With time running out and a hole open wide in front of him, Samaje Perine didn’t score a touchdown.
Instead, Perine slid to a knee in a move that will certainly cement his legend.
No, thanks. We don’t need the points, and while we’re at it, feel free to watch us line up in the Victory formation.
Perine left the field after being injured and concurrently fumbling in the second half. He came back and wound up with 239 yards, 204 coming in the second half. According to Oklahoma master statistician Mike Brooks, only five times has an Oklahoma player rushed for 200 yards in a half. Perine has done it on three of those occasions.
And here he was again in a Big 12 championship game, tied at the half, without the team’s best receiver and up against an OSU defense that had to know Perine was now the No. 1 option.
Perine will end up as one of the top running backs in Sooner history. Brooks tells us only Billy Sims, Joe Washington, Adrian Peterson and Steve Owens are the only ones who have more rushing yards at Oklahoma, but there’s something about Perine’s style, rushing and personality wise, that separates him from the others in Sooner history.
He’s not flashy like Sims or Peterson. Not iconic like Steve Owens or Joe Washington. Perine won’t win the Heisman or even be invited to the ceremony, unless he’s a guest of Baker Mayfield’s or possibly Dede Westbrook. What Perine is is quiet and determined, holder of an NCAA rushing record and the hero of Bedlam 2016.

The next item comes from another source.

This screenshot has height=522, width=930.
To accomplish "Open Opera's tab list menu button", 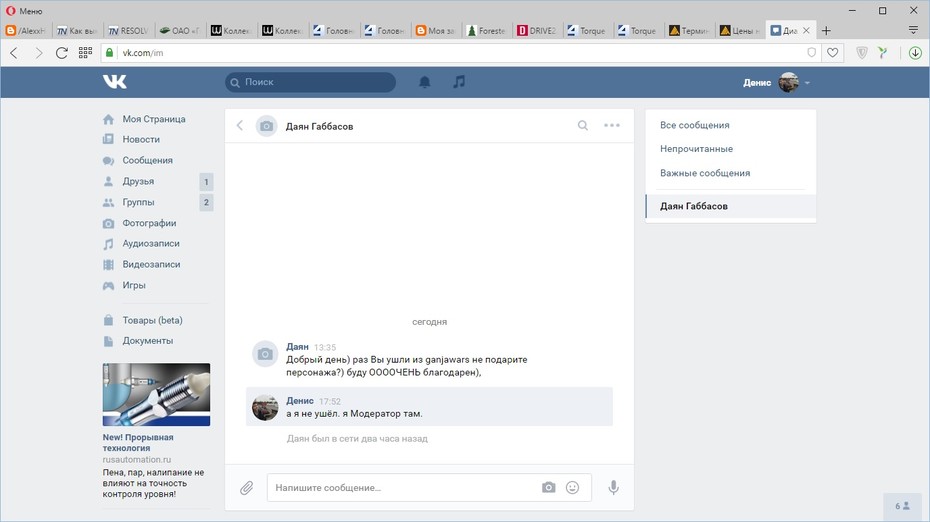I will pyautogui.click(x=913, y=30).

Perine isn’t even like his teammate Joe Mixon, whose wild amounts of talent are darkened by a controversial past, which caused him to miss a season after a violent episode with a female student. That’s what makes his final play against OSU so unique. It’s not like Perine at all.
Part smarts, but a good dose of “lookie here what I just did.” We’ve been watching for Perine for awhile, but what we saw on that last play will be something he’ll be remembered for.